Emirates Chairman and CEO Sheikh Ahmed bin Saeed Al Maktoum said the long-haul jets would “add to our fleet mix, and we are pleased to announce additional orders for this aircraft type“.
The $6 billion agreement was seen as a compromise by industry insiders after Emirates openly criticized the performance and expense of Rolls-Royce engines for the A350-1000 due to the length of downtime required in severe Gulf conditions.
Sheikh Ahmed said Emirates would “work closely with Airbus and Rolls-Royce to ensure our aircraft deliver the best possible operating efficiency and flying experience for our customers“.

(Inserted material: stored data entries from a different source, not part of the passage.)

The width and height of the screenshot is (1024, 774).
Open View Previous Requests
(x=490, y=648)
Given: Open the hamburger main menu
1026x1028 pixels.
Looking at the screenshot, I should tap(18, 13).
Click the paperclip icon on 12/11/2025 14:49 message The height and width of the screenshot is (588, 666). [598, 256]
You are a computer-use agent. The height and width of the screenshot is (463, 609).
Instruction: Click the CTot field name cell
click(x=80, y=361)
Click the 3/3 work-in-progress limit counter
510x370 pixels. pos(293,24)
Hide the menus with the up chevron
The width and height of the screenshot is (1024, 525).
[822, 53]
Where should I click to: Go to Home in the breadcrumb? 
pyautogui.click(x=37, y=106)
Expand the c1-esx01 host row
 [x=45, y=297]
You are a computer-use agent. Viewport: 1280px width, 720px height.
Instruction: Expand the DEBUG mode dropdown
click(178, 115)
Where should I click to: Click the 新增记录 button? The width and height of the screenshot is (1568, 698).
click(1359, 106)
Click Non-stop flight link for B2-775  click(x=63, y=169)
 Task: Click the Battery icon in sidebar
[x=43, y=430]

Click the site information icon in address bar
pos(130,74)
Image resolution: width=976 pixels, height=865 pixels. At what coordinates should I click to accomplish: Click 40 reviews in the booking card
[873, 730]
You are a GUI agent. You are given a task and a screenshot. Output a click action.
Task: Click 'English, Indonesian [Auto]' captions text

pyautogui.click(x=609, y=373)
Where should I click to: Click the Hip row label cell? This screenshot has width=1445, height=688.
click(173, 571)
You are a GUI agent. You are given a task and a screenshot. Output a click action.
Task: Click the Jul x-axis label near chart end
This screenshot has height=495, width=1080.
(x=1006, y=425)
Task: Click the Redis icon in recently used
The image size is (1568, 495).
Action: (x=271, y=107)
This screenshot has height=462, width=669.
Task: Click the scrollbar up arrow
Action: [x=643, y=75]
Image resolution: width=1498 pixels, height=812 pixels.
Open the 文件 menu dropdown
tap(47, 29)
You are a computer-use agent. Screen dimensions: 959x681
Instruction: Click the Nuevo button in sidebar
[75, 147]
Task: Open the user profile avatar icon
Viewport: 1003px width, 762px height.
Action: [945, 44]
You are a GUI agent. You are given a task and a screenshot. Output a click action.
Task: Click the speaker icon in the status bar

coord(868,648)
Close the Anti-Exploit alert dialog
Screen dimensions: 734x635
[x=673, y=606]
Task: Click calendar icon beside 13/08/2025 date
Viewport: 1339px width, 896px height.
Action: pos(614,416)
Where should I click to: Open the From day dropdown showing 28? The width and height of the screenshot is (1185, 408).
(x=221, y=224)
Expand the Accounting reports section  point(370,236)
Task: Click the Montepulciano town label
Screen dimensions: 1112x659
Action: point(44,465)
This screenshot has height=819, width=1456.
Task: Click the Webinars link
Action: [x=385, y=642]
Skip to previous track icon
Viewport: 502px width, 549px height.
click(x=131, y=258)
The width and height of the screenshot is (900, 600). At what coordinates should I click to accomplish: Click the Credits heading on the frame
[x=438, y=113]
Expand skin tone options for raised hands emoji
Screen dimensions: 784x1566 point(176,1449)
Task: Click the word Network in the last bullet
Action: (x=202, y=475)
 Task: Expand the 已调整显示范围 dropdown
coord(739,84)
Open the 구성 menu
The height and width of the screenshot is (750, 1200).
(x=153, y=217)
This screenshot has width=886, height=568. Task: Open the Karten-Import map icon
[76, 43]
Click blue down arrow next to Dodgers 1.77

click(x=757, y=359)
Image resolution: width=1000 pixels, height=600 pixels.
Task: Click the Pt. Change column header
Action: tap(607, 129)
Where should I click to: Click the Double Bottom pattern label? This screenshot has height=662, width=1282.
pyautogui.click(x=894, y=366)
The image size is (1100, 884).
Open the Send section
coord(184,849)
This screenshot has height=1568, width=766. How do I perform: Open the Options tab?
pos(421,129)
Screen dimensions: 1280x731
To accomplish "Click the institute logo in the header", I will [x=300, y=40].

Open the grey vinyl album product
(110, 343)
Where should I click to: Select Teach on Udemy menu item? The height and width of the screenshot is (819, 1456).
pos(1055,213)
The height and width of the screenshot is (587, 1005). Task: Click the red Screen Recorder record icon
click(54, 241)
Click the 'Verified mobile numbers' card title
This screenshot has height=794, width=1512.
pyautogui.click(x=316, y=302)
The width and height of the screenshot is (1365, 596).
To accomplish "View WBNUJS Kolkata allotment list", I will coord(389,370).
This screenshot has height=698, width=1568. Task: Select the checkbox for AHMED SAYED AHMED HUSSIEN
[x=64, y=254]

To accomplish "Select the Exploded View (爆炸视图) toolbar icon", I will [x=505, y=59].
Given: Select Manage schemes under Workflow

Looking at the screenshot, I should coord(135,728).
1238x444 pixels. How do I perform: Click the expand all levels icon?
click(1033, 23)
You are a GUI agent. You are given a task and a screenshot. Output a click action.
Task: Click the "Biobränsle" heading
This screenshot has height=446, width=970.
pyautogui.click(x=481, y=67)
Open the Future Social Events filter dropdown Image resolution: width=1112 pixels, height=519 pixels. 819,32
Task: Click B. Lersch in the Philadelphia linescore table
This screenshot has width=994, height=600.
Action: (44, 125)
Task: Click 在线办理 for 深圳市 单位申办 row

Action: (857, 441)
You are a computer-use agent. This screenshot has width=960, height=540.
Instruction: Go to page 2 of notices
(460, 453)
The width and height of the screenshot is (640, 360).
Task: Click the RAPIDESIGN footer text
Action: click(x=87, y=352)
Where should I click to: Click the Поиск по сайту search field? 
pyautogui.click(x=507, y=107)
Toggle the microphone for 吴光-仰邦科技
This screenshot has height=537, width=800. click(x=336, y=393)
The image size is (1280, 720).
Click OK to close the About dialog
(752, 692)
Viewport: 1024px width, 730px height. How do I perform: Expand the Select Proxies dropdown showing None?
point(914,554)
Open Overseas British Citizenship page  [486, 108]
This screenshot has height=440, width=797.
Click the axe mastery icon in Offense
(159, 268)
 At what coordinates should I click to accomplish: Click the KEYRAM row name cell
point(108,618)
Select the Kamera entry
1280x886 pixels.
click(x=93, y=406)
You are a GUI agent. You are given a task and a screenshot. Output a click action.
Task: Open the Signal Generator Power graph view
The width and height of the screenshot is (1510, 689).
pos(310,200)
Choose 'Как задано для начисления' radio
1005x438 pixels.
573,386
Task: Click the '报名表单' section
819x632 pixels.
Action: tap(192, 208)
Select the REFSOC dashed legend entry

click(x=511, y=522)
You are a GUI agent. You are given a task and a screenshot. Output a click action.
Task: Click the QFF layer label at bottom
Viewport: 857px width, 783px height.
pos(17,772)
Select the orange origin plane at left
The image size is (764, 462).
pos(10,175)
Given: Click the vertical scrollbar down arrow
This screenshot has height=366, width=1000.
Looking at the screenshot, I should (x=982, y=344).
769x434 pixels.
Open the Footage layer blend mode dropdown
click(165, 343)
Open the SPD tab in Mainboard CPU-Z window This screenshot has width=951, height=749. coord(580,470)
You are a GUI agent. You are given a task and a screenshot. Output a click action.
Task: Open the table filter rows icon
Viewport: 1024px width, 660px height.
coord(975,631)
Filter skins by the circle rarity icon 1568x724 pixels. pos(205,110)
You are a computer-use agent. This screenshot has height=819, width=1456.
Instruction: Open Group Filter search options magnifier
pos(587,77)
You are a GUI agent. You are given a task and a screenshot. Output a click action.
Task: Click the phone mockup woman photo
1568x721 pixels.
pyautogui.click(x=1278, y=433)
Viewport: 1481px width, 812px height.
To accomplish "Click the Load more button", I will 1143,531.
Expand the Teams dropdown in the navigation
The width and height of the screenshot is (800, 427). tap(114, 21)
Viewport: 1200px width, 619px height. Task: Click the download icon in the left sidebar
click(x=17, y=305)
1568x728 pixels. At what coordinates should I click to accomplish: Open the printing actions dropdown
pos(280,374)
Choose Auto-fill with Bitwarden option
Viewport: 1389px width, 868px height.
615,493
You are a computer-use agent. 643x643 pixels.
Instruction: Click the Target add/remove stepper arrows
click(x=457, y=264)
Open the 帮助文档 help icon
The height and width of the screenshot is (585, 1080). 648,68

After spending extensively on the world’s largest aircraft, Emirates is by far the largest user of the Airbus A380, and it is now preparing the fleet required to maintain its Dubai super-hub at the center of the aviation map into the 2030s.
The airline kicked off this week’s air show with a $52 billion order for 90 additional Boeing (NYSE: BA) 777X aircraft, claiming the American planemaker looked to be resolving regulatory and other issues that had plagued its arrival after five years of delays.
However, Emirates Airline President Tim Clark declined to make a substantial order for the essentially identical Airbus A350-1000 and harshly criticized Rolls-Royce for engine reliability in the region’s hot and sandy circumstances.
Rolls-Royce conceded that their A350-1000 engine would need more service than Emirates desired, but refuted Clark’s claim that the engine was “defective.”
Emirates has already purchased 50 A350-900s, which will arrive in August of next year.
Delegates have said that a top-up order for the same model would be seen as a consolation prize for Airbus after Boeing won the bulk of orders, but it would raise concerns about the company’s ability to compete with Boeing’s 777X in the crowded Gulf wide-body market.
At an investor day on November 28, investors are anticipated to question Rolls-Royce about the durability and price of its engines.
ORDERS ARE DOMINATED BY BOEING
In a week characterized by increasing demand for wide-body planes, Boeing received fresh orders for 196 planes at the Dubai Airshow, while Airbus received orders for 55 planes.
Airbus announced it had struck an “agreement in principle” with Turkish Airlines for a substantial purchase, but industry insiders stated the contract had not yet been inked.
Emirates agreed to purchase five extra 787 Dreamliners in addition to the 90 777X planes. FlyDubai, its sibling airline, bought 30 787 Dreamliners, its first wide-body order.
SunExpress, a Turkish budget airline, kicked off the event by ordering 45 Boeing 737 MAX narrow-body jets.
Ethiopian Airlines confirmed the purchase of 20 737 MAX planes over five years after the catastrophic 2019 MAX disaster that forced the worldwide fleet to be grounded. In addition, 11 Dreamliners were ordered.
EgyptAir announced the purchase of ten Airbus A350-900s, while AirBaltic announced the purchase of thirty Airbus A220-300s.
Royal Air Maroc has placed another order for two 787 Dreamliners. EgyptAir has announced that it would lease 18 new Boeing 737 MAX planes from Air Lease Corp.